WHAT YOU WILL DO:
Return every line below in which "using" appears.

SUPPLIED ENTRIES:
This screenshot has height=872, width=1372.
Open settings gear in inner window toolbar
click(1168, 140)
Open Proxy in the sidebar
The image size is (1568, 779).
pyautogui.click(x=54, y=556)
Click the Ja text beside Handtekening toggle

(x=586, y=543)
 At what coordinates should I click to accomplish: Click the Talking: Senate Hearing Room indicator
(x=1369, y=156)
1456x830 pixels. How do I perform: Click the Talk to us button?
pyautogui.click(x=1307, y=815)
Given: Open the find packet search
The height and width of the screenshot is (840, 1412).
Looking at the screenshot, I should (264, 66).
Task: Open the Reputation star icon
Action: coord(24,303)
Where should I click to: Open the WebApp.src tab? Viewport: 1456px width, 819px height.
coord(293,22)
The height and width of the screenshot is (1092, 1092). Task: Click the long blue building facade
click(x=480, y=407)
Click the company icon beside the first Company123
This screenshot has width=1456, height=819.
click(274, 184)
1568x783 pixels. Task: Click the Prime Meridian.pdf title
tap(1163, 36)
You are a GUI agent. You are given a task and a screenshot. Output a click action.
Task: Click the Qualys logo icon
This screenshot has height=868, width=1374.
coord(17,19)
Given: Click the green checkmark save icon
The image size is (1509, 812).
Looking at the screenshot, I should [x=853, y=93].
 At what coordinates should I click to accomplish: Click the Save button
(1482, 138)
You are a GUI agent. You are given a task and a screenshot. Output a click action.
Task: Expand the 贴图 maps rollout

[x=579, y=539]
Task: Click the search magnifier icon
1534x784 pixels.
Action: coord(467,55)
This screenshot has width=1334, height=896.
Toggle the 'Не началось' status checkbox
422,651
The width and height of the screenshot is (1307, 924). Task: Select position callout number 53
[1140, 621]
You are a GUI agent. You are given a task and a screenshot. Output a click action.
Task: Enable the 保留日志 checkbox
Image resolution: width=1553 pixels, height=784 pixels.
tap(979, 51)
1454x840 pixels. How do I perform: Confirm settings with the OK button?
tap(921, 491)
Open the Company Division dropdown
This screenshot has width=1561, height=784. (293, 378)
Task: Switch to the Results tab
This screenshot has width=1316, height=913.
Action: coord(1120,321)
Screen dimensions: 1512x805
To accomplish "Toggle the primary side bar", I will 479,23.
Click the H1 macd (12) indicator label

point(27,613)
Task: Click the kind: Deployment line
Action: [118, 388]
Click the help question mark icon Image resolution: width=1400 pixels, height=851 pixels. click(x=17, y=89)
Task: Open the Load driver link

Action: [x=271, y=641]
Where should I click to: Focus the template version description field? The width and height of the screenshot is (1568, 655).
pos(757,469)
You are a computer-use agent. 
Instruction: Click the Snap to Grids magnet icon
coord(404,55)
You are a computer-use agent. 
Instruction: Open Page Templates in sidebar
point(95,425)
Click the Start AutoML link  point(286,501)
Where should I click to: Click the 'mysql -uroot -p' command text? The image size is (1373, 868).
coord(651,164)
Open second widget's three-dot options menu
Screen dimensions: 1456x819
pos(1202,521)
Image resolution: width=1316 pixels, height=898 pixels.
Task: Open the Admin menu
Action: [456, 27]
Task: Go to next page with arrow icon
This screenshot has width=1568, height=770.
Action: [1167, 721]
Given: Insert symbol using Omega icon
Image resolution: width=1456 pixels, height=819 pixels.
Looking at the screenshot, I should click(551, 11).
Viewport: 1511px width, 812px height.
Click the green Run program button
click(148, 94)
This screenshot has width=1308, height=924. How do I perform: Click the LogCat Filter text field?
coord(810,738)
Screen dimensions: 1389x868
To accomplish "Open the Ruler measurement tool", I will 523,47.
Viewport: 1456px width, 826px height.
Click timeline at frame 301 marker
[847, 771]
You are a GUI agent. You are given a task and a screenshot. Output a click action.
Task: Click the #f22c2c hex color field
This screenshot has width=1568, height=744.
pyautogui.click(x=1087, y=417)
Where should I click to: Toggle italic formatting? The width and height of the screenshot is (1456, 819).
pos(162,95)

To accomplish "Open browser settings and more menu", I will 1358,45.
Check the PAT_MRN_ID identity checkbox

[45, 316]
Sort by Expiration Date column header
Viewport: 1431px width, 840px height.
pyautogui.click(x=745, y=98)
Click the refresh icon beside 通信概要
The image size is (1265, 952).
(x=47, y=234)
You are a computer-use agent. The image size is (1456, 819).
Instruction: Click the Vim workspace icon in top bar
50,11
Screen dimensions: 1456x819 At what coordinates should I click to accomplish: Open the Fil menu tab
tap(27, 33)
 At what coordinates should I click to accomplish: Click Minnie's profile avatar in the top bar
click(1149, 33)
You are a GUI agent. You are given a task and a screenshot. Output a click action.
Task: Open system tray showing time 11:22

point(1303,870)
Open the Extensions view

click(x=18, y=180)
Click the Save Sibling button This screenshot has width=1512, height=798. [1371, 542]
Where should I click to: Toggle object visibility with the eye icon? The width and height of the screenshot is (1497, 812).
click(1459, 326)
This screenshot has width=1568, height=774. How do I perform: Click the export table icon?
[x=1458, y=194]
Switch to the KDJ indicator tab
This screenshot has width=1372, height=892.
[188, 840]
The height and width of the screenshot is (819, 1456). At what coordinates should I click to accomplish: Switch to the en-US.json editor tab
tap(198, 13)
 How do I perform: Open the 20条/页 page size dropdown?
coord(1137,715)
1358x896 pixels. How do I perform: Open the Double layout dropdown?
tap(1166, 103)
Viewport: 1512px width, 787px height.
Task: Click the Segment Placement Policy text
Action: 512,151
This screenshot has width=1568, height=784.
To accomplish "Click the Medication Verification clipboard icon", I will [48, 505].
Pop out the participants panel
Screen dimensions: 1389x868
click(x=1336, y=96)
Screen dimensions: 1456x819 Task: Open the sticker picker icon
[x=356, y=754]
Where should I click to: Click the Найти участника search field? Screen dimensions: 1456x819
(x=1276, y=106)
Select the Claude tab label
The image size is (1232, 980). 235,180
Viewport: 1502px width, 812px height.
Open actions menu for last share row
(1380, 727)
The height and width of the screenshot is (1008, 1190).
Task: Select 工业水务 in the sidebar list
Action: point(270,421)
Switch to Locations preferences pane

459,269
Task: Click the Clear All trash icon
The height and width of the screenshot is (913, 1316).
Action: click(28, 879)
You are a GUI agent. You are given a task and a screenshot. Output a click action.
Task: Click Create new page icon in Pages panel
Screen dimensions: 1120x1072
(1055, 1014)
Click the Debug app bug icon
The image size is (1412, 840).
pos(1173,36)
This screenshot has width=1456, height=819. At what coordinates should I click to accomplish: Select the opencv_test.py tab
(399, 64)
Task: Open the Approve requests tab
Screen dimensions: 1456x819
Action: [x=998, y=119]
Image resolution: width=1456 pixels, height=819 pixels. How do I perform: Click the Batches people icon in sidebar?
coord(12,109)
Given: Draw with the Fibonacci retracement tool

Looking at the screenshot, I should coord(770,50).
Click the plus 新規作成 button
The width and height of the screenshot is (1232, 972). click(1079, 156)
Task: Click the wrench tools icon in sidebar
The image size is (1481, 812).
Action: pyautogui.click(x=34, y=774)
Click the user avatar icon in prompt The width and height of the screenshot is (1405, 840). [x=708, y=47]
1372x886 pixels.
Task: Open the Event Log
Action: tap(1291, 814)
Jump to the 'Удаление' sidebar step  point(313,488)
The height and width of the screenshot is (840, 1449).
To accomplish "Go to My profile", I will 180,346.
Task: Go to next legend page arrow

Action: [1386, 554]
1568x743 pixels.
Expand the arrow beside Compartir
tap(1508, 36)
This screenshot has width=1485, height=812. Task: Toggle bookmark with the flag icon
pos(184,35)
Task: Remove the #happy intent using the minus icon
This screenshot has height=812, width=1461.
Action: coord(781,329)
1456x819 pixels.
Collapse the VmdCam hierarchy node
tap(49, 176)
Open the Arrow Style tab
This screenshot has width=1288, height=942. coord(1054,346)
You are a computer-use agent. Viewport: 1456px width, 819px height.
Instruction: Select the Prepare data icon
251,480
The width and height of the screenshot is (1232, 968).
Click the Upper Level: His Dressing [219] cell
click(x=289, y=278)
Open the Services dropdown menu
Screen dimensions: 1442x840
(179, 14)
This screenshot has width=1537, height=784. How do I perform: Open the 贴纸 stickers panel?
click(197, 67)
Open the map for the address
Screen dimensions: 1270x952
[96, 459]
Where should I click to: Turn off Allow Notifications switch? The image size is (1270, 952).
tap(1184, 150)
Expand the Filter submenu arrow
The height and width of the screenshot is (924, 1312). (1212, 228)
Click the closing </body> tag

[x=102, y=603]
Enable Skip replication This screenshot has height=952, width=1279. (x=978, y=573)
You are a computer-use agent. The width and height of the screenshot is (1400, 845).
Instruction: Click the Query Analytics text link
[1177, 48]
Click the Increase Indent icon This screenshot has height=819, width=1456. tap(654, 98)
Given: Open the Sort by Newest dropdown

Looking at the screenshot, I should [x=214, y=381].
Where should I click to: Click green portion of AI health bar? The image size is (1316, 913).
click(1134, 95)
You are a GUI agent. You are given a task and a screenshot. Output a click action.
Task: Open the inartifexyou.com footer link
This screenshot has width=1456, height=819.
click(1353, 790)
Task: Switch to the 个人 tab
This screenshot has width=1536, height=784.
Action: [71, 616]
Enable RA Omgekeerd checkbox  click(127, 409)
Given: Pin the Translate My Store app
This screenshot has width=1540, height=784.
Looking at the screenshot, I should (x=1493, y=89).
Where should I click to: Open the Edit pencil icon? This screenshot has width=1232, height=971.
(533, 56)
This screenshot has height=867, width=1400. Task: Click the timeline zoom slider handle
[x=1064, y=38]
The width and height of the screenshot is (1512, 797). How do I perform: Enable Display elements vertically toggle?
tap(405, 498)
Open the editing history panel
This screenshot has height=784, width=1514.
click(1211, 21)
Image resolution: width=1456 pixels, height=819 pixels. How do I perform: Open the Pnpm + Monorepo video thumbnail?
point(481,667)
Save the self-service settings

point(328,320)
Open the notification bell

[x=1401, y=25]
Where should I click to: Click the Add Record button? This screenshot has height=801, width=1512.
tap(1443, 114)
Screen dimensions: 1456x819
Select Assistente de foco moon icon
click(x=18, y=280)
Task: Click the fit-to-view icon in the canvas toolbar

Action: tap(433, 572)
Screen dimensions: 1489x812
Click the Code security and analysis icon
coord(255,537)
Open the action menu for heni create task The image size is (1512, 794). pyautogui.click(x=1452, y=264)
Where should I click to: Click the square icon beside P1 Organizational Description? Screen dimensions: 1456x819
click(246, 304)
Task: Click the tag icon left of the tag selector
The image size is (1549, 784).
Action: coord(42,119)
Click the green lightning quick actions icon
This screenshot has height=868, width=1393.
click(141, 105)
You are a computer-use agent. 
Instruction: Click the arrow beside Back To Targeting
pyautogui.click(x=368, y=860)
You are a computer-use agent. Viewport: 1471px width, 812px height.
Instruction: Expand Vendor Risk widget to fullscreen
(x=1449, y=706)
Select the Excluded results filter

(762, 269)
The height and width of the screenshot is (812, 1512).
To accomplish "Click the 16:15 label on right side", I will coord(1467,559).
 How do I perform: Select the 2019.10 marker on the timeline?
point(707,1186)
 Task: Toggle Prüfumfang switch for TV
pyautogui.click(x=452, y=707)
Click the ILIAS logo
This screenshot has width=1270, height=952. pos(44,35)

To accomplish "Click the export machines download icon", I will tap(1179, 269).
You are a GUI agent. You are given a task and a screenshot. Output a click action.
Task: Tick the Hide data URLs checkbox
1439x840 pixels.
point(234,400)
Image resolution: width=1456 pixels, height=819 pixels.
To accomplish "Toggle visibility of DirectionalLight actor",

TASK OUTPUT:
Given: Insert symbol using Omega icon
Task: Remove the #happy intent using the minus icon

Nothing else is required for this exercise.